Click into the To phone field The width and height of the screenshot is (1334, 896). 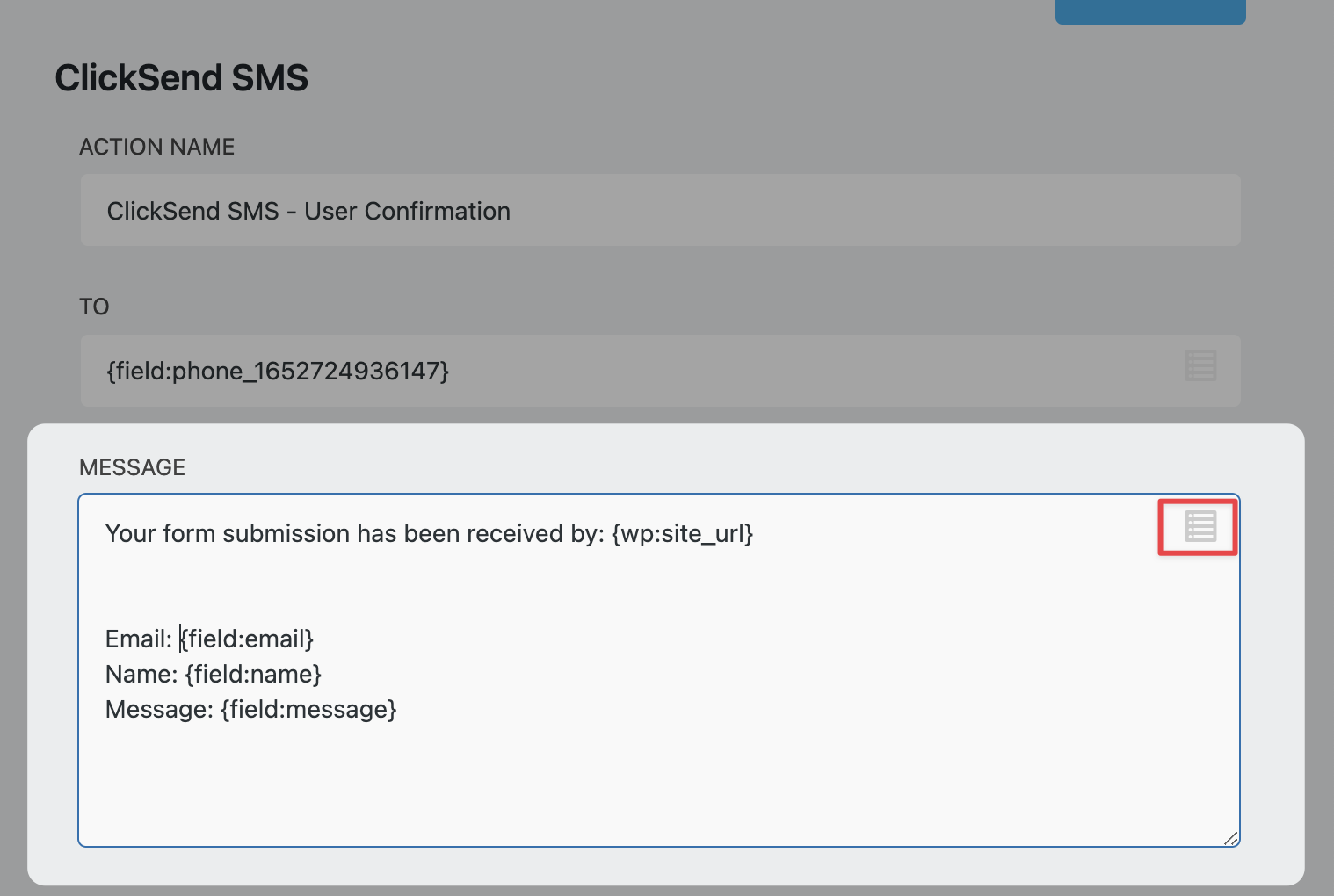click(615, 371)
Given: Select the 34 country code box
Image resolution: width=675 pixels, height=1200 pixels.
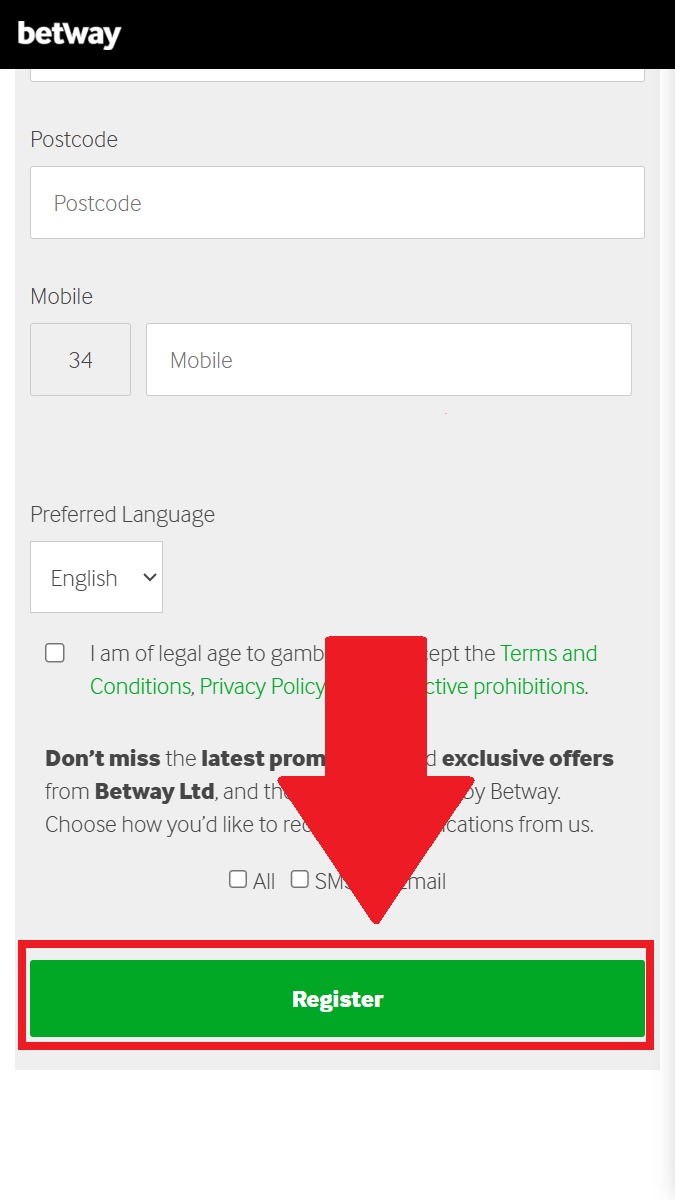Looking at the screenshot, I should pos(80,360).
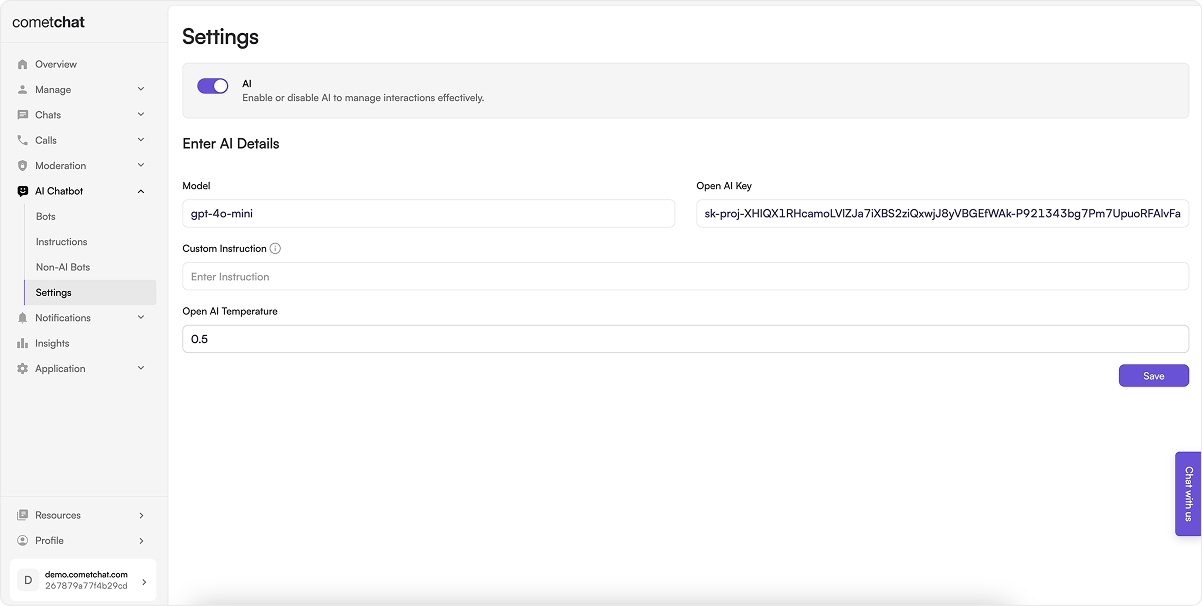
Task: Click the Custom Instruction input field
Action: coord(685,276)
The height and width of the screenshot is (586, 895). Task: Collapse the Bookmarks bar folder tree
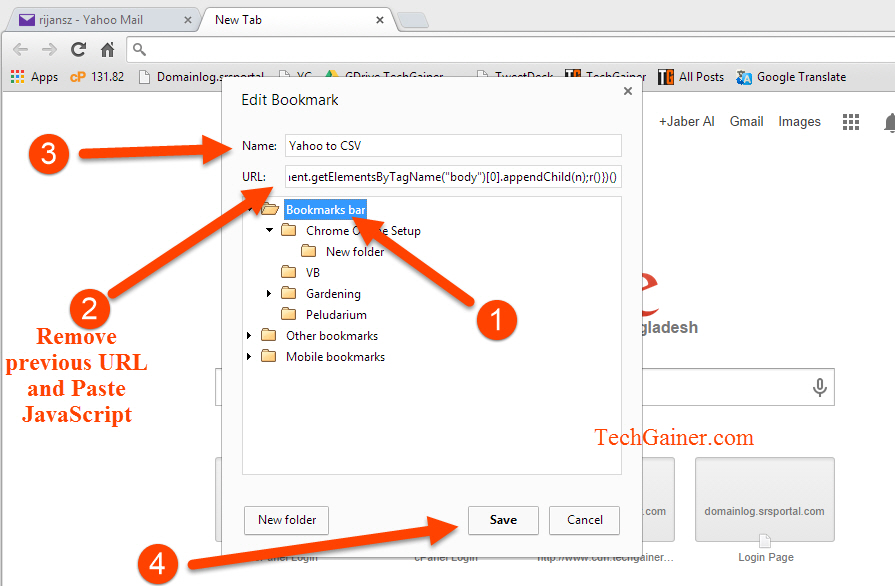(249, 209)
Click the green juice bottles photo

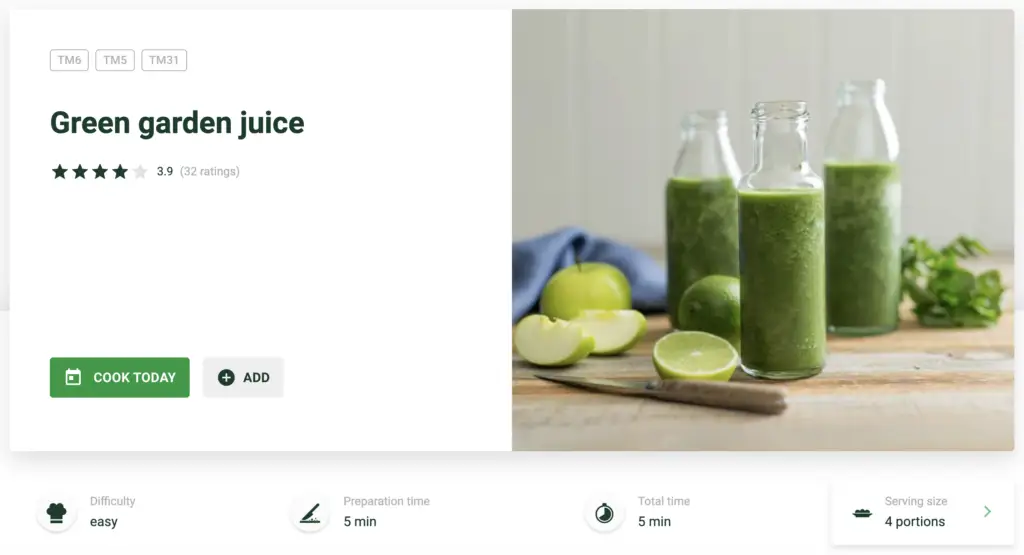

TASK GOAL
Your answer must be the lines from the one containing "Image resolution: width=675" through the last line of the records, copied exactly, with no pictures.

COMPLETED EXERCISE
Image resolution: width=675 pixels, height=1200 pixels.
Looking at the screenshot, I should pos(80,360).
Task: Click the Custom Instruction input field
Action: coord(685,276)
The height and width of the screenshot is (586, 895). Task: Collapse the Bookmarks bar folder tree
(249, 209)
Click the green juice bottles photo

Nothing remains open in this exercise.